:: TASK PROMPT ::
Return all lines below containing the word "more".

Pixel coordinate grounding data:
····················

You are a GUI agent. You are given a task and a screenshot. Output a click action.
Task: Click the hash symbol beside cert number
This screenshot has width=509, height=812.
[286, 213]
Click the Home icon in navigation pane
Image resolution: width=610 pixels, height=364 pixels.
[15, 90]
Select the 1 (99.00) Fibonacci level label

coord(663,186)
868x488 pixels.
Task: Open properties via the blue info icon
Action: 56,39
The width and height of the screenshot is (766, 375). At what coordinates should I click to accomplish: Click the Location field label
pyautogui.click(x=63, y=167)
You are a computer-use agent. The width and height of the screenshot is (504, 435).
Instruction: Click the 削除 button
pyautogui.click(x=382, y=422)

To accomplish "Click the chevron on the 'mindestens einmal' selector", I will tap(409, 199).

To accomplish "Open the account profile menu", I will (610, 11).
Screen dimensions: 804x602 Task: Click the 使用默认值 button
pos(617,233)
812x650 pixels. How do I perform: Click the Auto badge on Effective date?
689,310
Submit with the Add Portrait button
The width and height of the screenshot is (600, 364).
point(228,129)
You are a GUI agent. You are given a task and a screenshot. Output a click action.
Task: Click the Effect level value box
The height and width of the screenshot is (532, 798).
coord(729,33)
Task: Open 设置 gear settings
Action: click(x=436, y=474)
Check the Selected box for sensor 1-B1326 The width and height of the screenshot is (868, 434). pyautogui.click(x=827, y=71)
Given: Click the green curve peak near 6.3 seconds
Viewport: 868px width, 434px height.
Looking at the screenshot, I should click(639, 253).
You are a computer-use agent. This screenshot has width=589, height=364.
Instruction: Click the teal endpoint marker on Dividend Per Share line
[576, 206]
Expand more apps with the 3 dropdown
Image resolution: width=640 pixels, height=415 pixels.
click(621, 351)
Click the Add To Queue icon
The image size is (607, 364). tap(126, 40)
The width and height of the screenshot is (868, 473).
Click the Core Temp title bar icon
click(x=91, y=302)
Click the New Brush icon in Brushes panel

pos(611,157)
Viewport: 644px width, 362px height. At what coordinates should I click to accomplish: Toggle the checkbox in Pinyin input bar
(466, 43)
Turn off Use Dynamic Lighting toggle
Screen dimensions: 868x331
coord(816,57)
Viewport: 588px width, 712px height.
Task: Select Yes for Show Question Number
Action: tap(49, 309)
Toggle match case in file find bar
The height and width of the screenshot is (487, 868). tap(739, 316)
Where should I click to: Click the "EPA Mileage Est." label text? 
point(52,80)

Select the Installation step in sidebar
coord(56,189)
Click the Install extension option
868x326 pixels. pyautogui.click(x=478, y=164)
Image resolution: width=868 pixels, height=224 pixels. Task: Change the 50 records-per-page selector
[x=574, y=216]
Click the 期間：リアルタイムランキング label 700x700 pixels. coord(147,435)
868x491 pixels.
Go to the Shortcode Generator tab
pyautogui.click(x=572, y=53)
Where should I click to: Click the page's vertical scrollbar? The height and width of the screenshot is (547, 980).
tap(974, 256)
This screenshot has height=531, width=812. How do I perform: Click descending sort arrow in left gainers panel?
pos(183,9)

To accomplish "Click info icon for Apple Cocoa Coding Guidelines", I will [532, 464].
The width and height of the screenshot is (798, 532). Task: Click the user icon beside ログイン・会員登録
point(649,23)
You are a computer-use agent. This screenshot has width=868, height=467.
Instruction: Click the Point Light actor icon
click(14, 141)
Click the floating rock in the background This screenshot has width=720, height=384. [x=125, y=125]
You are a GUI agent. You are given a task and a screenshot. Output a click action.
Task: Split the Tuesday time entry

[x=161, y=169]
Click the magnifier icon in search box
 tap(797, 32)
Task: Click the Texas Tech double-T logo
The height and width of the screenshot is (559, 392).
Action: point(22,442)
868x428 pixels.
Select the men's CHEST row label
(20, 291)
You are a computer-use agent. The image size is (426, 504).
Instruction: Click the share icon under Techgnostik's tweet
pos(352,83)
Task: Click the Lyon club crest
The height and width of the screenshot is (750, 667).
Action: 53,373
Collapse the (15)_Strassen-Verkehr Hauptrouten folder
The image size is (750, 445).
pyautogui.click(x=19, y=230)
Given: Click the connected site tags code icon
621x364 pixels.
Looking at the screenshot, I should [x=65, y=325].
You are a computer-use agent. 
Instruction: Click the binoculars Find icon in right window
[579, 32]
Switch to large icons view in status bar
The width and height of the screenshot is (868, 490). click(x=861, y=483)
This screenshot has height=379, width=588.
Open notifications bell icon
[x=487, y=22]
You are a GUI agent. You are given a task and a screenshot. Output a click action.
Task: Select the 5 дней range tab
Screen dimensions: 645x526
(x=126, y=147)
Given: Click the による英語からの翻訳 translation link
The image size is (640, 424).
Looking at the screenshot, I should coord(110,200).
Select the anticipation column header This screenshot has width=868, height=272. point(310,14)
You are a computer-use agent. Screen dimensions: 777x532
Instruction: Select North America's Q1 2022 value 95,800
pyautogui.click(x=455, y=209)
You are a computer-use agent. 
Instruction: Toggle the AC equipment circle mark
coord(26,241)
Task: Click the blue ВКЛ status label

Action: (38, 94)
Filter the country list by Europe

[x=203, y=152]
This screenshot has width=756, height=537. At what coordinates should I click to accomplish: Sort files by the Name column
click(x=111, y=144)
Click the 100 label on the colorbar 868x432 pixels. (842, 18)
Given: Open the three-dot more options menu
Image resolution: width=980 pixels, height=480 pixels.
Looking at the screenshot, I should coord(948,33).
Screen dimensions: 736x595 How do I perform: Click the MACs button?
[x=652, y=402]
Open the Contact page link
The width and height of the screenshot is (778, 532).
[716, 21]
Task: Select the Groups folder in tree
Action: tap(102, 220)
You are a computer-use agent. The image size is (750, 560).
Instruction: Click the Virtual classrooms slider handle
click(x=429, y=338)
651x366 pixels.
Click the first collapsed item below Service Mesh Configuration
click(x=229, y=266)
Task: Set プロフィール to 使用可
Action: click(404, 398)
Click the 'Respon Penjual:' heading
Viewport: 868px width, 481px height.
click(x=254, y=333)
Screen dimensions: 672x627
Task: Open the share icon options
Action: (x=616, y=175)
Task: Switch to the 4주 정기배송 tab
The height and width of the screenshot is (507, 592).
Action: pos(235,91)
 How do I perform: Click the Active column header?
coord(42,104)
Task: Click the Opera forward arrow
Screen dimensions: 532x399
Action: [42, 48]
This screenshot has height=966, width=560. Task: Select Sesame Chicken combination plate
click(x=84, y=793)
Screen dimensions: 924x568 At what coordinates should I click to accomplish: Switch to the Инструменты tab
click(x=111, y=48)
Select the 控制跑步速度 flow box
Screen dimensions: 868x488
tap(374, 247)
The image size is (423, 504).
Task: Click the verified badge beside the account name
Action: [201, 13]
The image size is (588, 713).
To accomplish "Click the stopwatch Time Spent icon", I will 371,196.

····················

:: OUTPUT OF THE EXERCISE ::
Expand more apps with the 3 dropdown
Given: Open the three-dot more options menu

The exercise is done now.